■ Your task
Can you move the listing lines starting at the one containing "The height and width of the screenshot is (1106, 2576)." and ending at the one containing "[x=2257, y=224]" into your answer, with 62 added to every coordinate in the answers and the pictures left out?

■ Records
- - -

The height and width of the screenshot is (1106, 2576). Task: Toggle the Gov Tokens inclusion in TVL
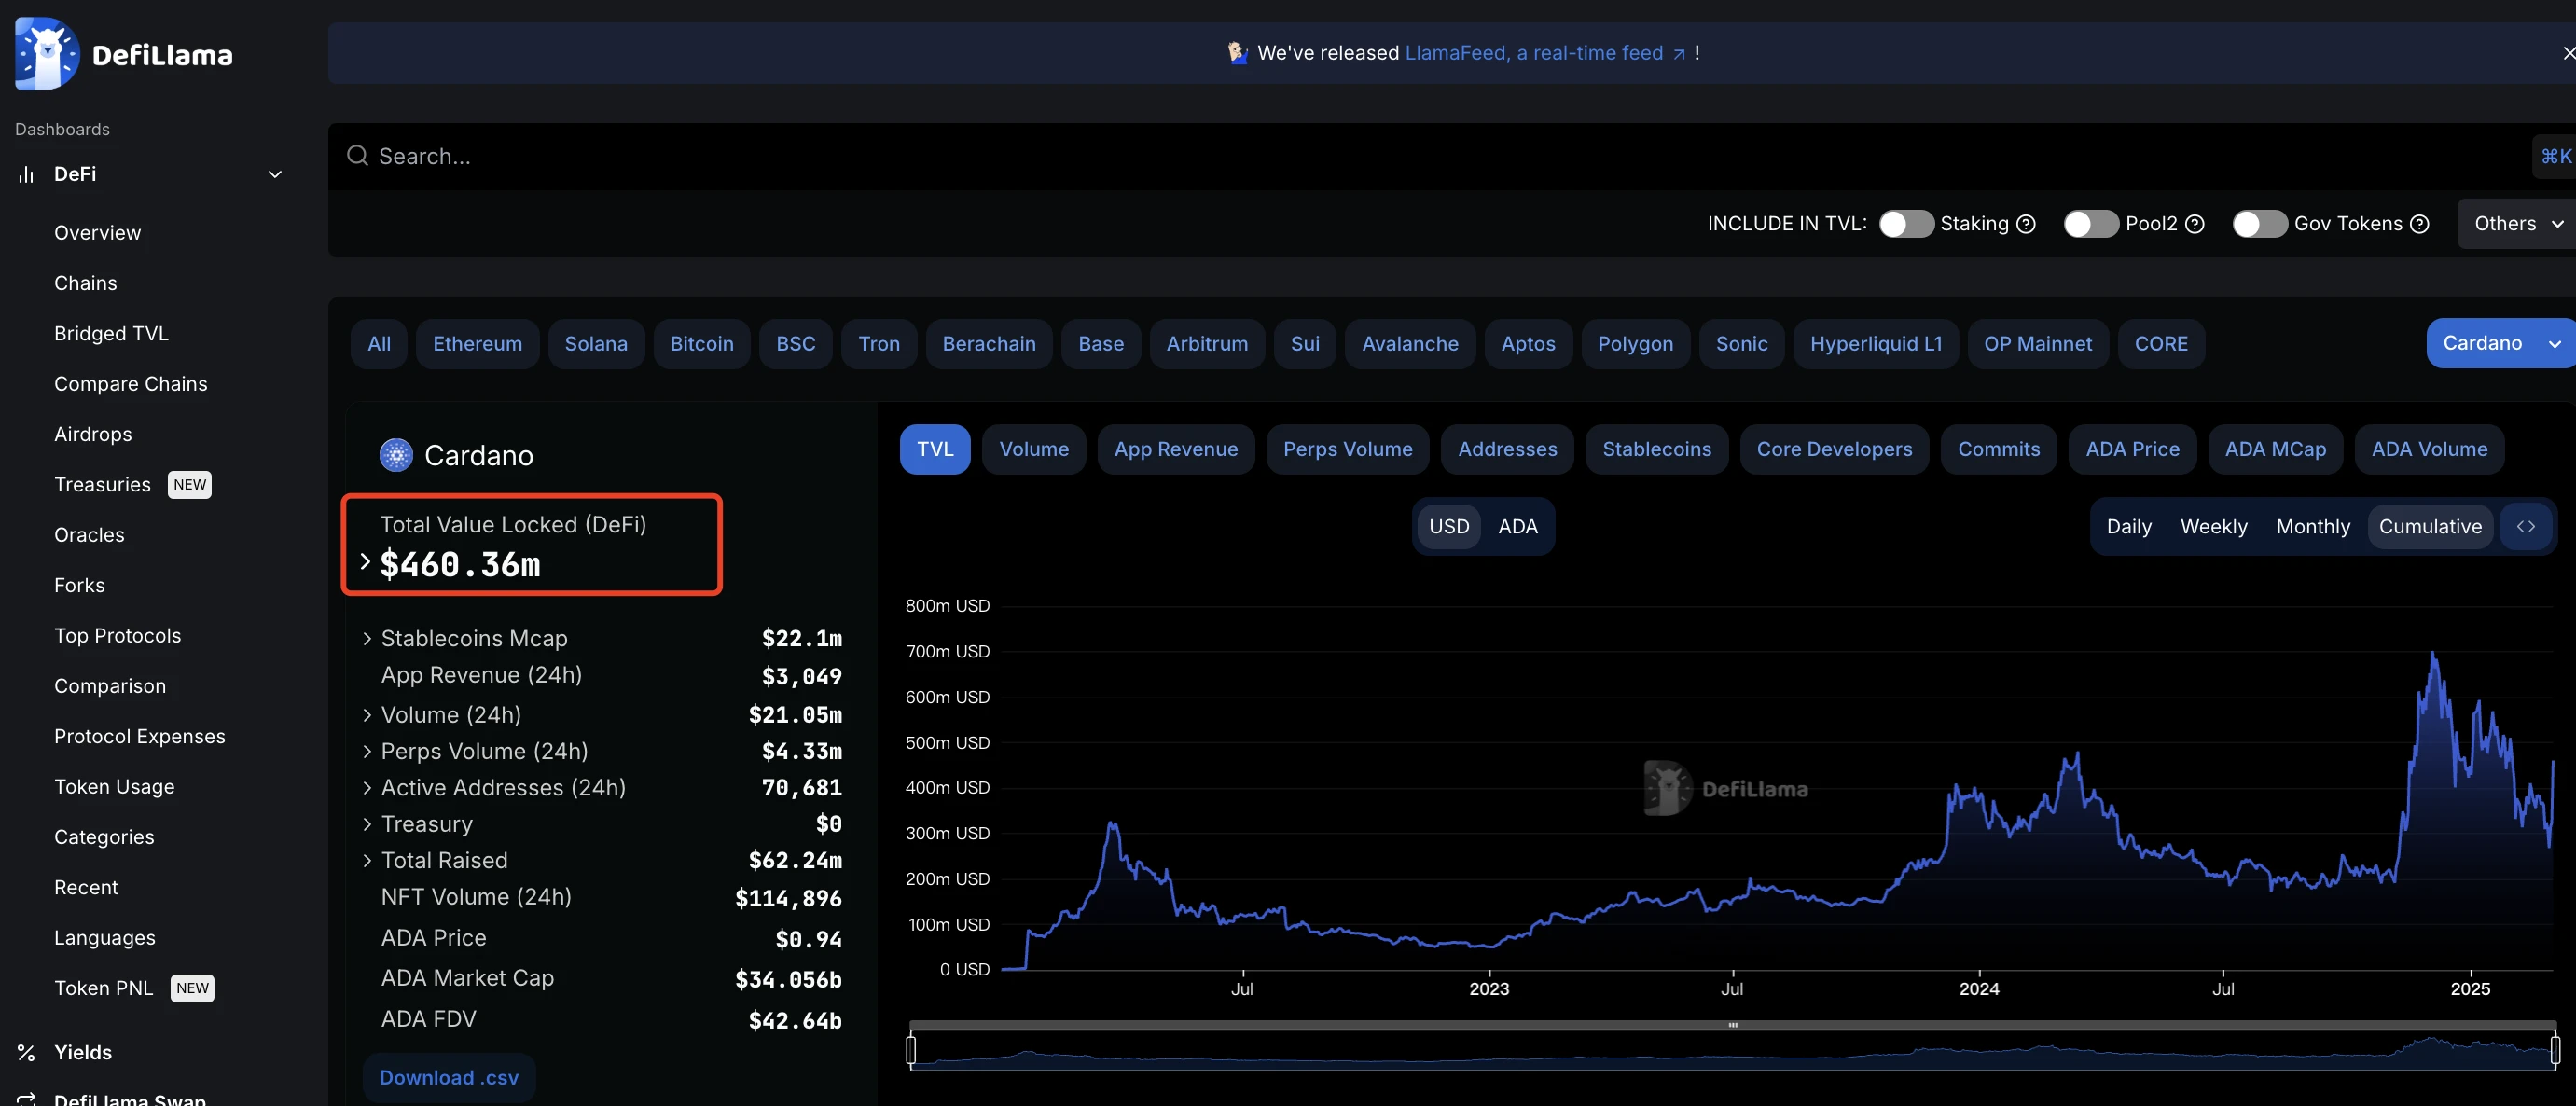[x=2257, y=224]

- - -

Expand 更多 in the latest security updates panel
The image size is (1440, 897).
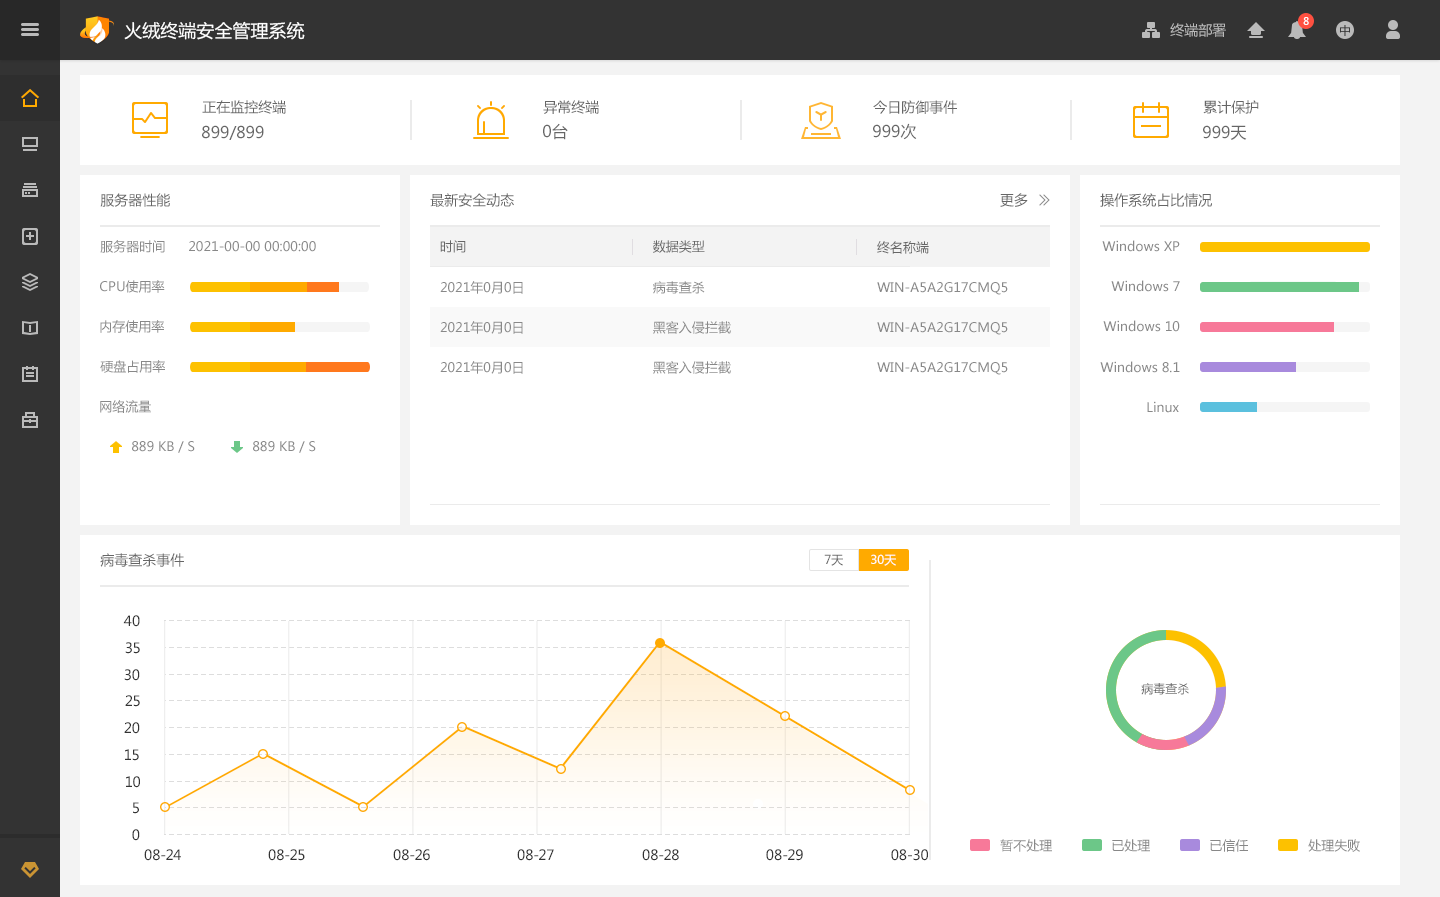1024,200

- - -

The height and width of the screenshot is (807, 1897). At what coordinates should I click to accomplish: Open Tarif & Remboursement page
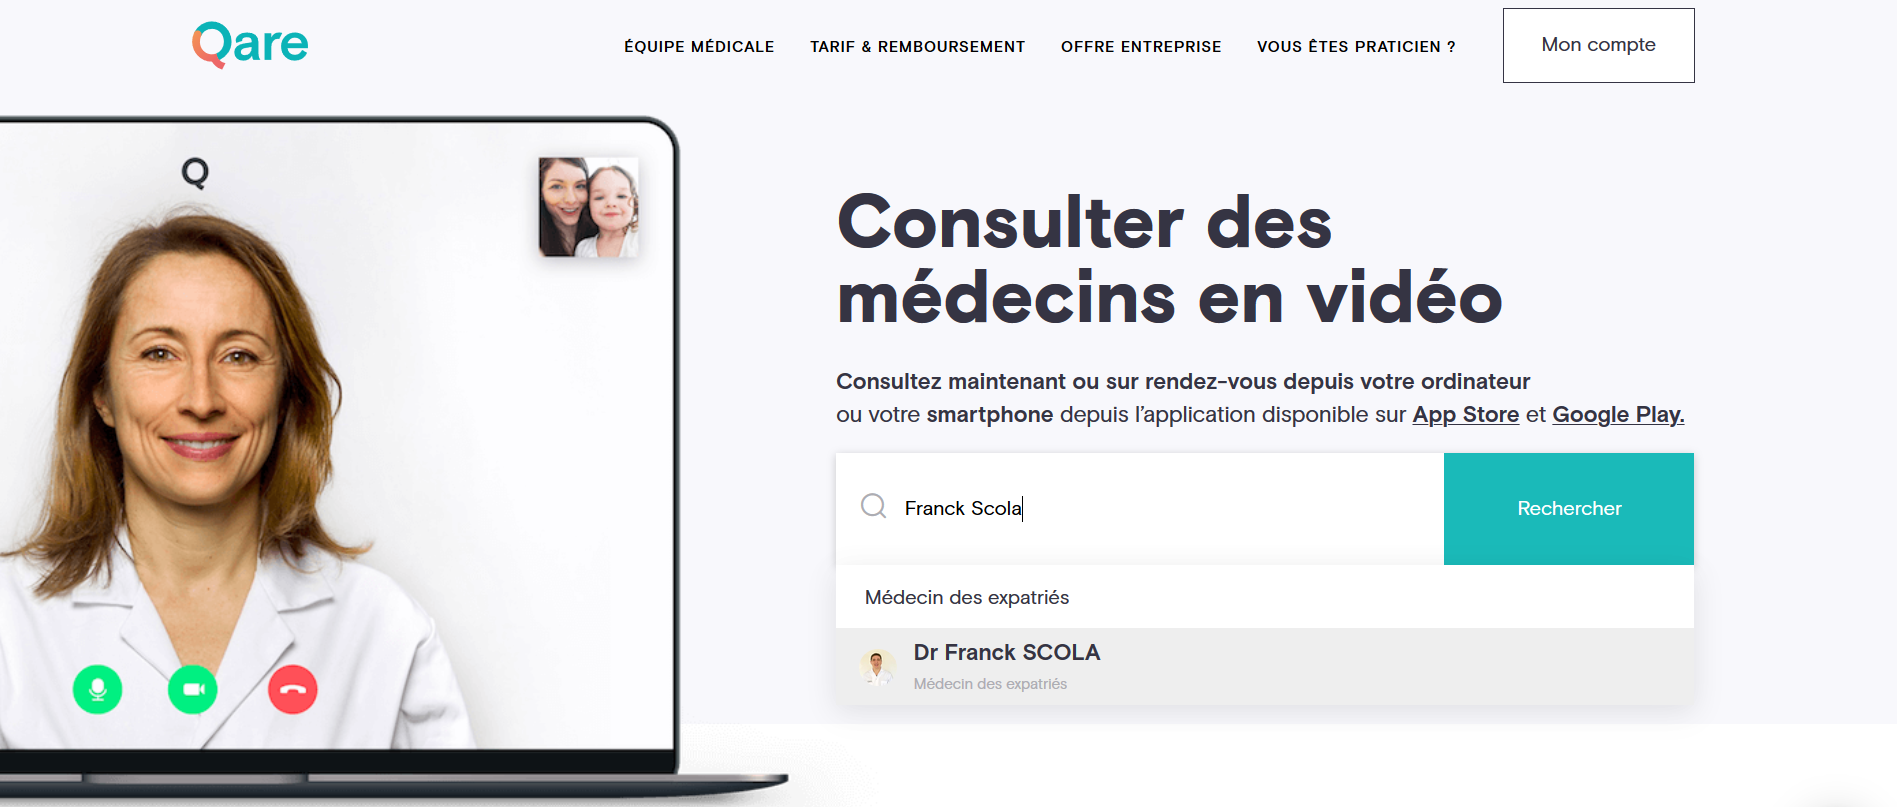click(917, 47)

- - -

■ Task response
The height and width of the screenshot is (1106, 2576). Task: Toggle the Gov Tokens inclusion in TVL
[x=2319, y=286]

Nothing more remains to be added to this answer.